Na segunda-feira, os atrasos afetaram 52% dos voos da empresa. Dois dias depois, o número de voos fora do horário atingia 36% do total programado. Por trás desse novo apagão não havia um motim dos controladores de voo, como em 2006, nem venda de passagens em número superior à lotação das aeronaves, como em 2007, nem mesmo uma erupção vulcânica como a que, no primeiro semestre, afetou o tráfego aéreo em todo o Hemisfério Norte. O que então teria provocado tantos atrasos?

Segundo a Gol, o que houve foi uma falha no programa que distribui as escalas dos pilotos e comissários. “Algumas tripulações atingiram o limite de horas de jornada de trabalho previsto na regulamentação da profissão e foram impossibilitadas de seguir viagem, gerando um efeito em cadeia”, informou a empresa, em nota.

A versão foi aceita pela Agência Nacional de Aviação Civil (Anac). “Os números levam a crer que de fato houve um problema no software que calcula a jornada de trabalho da tripulação”, afirmou a diretora-presidente da Anac, Solange Paiva Vieira. Segundo ela, o sistema teria computado horas a mais do que as de fato trabalhadas, acusando o limite de 85 horas de voo semanais e impedindo as equipes de seguir voando.

A ouvidoria da Anac analisa desde o dia 15 de julho uma reclamação do Sindicato Nacional dos Aeronautas (SNA) com 520 denúncias trabalhistas, a maioria por descumprimento de escalas de voo. A Anac afirma ter emitido, desde o início do ano passado, 235 autos de infração contra companhias aéreas regulares relativas ao excesso de jornada de trabalho.

“A Gol também foi alvo das inspeções da agência e não havia até então nenhum caso confirmado na empresa”, afirmou Solange Vieira durante entrevista coletiva na quarta-feira. Para o diretor de segurança de voo do SNA, comandante Carlos Camacho, faltou disposição para investigar as denúncias. Ele afirma que foram 200 reclamações de aeronautas apenas no mês de julho, das quais 90% relativas à Gol. Os funcionários da empresa marcaram uma assembleia para o dia 13.

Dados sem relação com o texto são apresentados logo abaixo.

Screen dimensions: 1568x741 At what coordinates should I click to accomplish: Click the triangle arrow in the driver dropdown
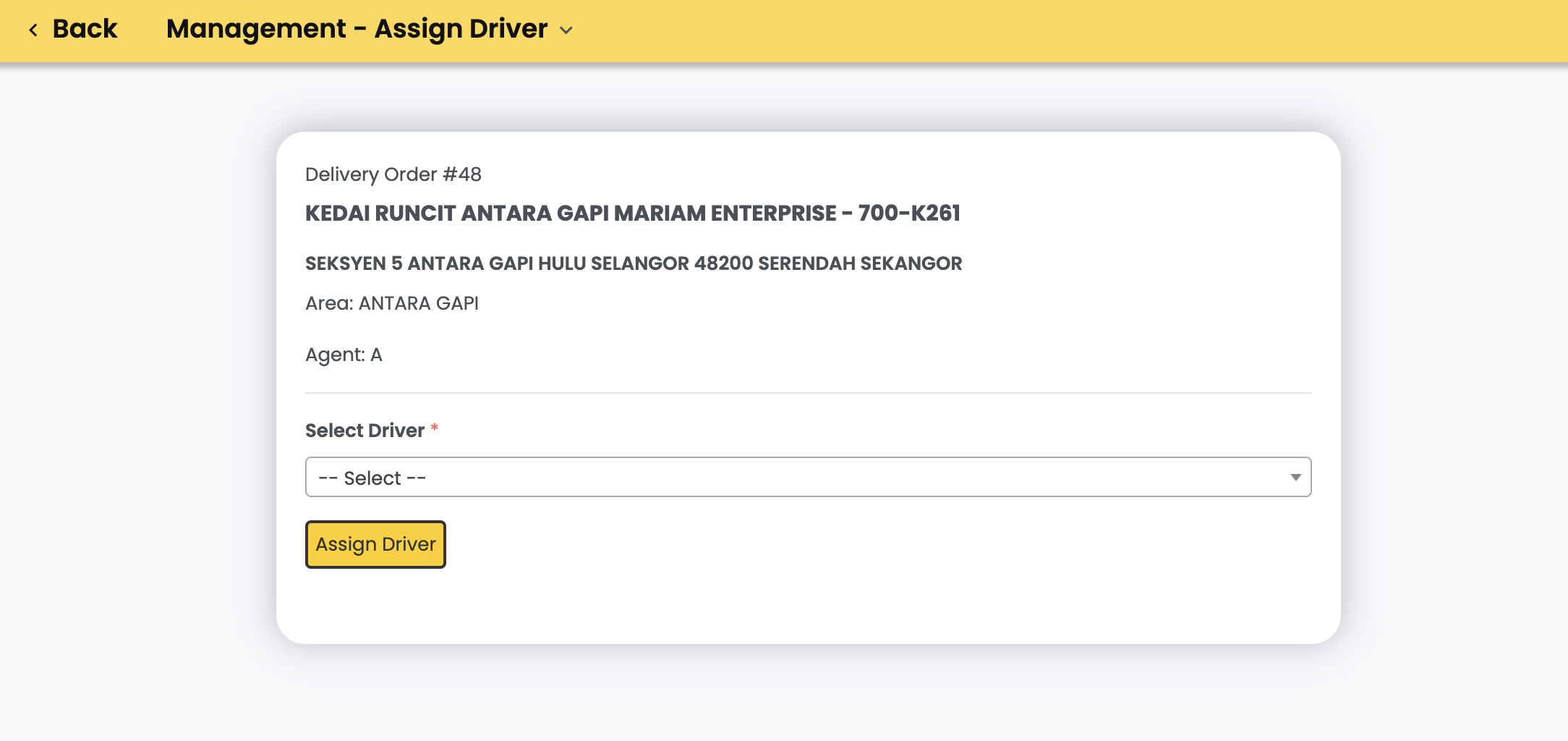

Ainda na semana passada, o Ministério Público Federal (MPF) questionou a Gol, a Anac e a Infraero (a estatal que gerencia os aeroportos) sobre as medidas emergenciais que foram adotadas para minimizar o impacto dos atrasos. Da Anac, o MPF quis saber ainda o que poderia ser feito para corrigir as falhas de forma definitiva, “indicando qual seu planejamento estratégico sobre o assunto”.

A Anac se antecipou ao prazo de dez dias dado pelo órgão e anunciou as três medidas com as quais pretende colocar a Gol nos eixos: exigiu da empresa que incorpore a sua frota cinco aeronaves Boeing 767 “para aumentar a capacidade de acomodação em voos da companhia”; impediu a venda de novos fretamentos até que a situação se normalize; e informou que a multa pelos atrasos da semana passada poderá chegar a R$ 2 milhões. O valor é o mais alto já cobrado de uma empresa aérea no Brasil. Para o ministro da Defesa, Nelson Jobim, a multa “vai resolver o problema”.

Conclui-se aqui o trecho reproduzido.